First of all, if you want to have a good faith discussion about this, please stop with the selective editing immediately. What this part of Sheps’s paper establishes, is that there is no one-to-one relationship between RR and cRR. Further, that ifyou have a constant RR, then cRR is greatly dependent on baseline risk. Similarly, if you have a constant cRR then RR depends on baseline risk. This is a relational statement about what we can infer about one effect measure if another effect measure is constant.

In fact, for any two non-equivalent effect measures, it will be true that if a (non-null) effect is stable on one scale, then the effect on the other scale will depend on the baseline risk: I can write RR as a function of RR, and it will have a term for baseline risk. But similarly, I can write OR as a function of RR, and it will also have a term for baseline risk. This relative baseline dependence is symmetric, and gives no reason to prefer one effect measure over the other. This line of reasoning is only interesting if you have some reason to assign priority to one of the scales, based on some kind of background knowledge that the effect is stable on that scale.
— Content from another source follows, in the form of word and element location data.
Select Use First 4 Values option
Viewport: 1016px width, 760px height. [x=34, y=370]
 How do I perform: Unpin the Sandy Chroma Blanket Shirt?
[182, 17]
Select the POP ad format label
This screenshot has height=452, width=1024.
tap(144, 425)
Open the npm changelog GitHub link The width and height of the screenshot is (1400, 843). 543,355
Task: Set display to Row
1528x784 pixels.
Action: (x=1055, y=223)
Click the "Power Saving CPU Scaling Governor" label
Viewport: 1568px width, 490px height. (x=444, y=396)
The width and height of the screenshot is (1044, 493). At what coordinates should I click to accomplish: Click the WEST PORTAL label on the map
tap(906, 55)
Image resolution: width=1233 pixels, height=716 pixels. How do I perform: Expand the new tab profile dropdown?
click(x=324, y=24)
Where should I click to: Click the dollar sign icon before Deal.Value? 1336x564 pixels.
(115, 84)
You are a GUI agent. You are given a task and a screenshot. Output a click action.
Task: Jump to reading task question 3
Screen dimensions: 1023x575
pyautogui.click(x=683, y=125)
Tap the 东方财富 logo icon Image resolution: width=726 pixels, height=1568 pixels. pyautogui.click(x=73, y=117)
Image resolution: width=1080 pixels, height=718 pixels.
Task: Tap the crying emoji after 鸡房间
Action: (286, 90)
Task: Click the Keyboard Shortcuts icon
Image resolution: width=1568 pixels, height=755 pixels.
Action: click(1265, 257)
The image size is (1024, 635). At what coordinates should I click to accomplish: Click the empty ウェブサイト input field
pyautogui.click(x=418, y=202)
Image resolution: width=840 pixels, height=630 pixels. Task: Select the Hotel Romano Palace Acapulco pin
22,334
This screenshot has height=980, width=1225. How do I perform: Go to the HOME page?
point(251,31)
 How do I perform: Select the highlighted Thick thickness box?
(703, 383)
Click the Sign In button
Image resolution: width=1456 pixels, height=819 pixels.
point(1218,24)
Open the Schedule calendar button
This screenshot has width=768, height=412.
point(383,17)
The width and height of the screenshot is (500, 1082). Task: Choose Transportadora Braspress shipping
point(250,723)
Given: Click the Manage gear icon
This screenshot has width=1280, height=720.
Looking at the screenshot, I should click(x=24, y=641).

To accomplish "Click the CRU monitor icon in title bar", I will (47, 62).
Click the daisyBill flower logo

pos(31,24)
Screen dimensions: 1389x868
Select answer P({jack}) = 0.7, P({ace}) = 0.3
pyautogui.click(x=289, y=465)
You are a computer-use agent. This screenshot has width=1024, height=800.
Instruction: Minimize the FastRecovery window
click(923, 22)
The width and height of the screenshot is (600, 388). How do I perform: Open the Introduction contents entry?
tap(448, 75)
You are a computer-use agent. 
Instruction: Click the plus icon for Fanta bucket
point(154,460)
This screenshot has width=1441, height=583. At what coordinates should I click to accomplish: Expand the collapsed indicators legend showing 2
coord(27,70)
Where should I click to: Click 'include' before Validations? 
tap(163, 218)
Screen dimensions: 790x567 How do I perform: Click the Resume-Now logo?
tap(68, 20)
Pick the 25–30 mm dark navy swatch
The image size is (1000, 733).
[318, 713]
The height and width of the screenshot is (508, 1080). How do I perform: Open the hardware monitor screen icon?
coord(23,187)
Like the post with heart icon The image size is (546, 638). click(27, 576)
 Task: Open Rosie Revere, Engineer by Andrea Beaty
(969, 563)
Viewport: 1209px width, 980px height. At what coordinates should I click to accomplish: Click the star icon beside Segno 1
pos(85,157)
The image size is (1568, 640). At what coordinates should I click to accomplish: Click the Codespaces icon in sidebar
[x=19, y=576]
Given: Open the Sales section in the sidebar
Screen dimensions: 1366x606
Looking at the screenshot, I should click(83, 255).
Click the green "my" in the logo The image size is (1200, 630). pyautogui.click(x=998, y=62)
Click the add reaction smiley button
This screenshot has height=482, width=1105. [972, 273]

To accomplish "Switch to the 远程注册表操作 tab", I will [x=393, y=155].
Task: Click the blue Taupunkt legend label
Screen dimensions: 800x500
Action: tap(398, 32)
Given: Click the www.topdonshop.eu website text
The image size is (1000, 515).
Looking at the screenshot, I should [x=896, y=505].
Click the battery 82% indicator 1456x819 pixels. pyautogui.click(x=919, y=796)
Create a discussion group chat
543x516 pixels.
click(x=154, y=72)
This follows logically from the fact that these measures, contrary to Huitfeldt, must be different in different groups defined by baseline risk irrespective of any assumptions about biological mechanisms.

Consider a high quality large randomized trial, which finds that the relative risk (for the effectiveness outcome) is is equal between men and women, who have different baseline risks. Are you saying this is theoretically impossible? If I find a study in NEJM or Lancet where there is no such difference, does it disprove your theoretical argument? If not, what does your theoretical argument even mean? Does it rule out any possible future observations?

My impression of what is being done here is that Huitfeldt would like us to ignore the mathematical properties of the ratio and instead believe that some esoteric biological mechanism must be considered to be at play that serves to make the ratio independent from baseline risk. The implication therefore is that non-independence (from baseline risk) must not be faulted on the ratios mathematical properties but on the user who does not understand how biology works. This, of course is all contrary to what Sheps proposed[8].

I am not asking you to ignore any “mathematical properties”. I am telling you that what you are asking for (“mathematically guaranteed baseline risk invariance”) is not a criterion that can be met by any effect measure, and therefore a red herring. Moreover, I am telling you that given the best insights we have from toxicology about how to model mechanism of action, and given the best insights we have from psychology and philosophy about how to generalize causal effects, the most rational choice is often to start from a simplified biological (rather than mathematical) model that implies stability of the switch relative risk, and then think about all the possible reasons that this biolological model could go wrong:

Is switch prevalence correlated with baseline risk?
Does switch prevalence differ between segments of the population?
Does the drug have non-monotonic effects?

Depending on our views about the plausibility of these threats to validity, we can then make informed choices about whether there is any point at all in going forward with the analysis, and if so, whether there is a need for interaction terms or subgroup analysis, whether we can get point identification or have to settle for partial identification/bounds, whether we need a sensitivity analysis, etc.

I will conclude by saying that the RR and cRR are best interpreted as likelihood ratios and therefore need to be combined for their use as effect measures. The ratio RR/cRR = odds ratio and the latter itself is a likelihood ratio of a different type that connects risk under no-treatment to risk under treatment[6].

This is a complete non sequitur. You have still maybe absolutely no attempt to explain why “interpretation” matters when the actual math is invariant to interpretation, nor why the interpretation as a likelihood ratio prohibits its use as an effect measure, or why the odds ratio is required in order to “connect” risk under treatment to risk under no treatment.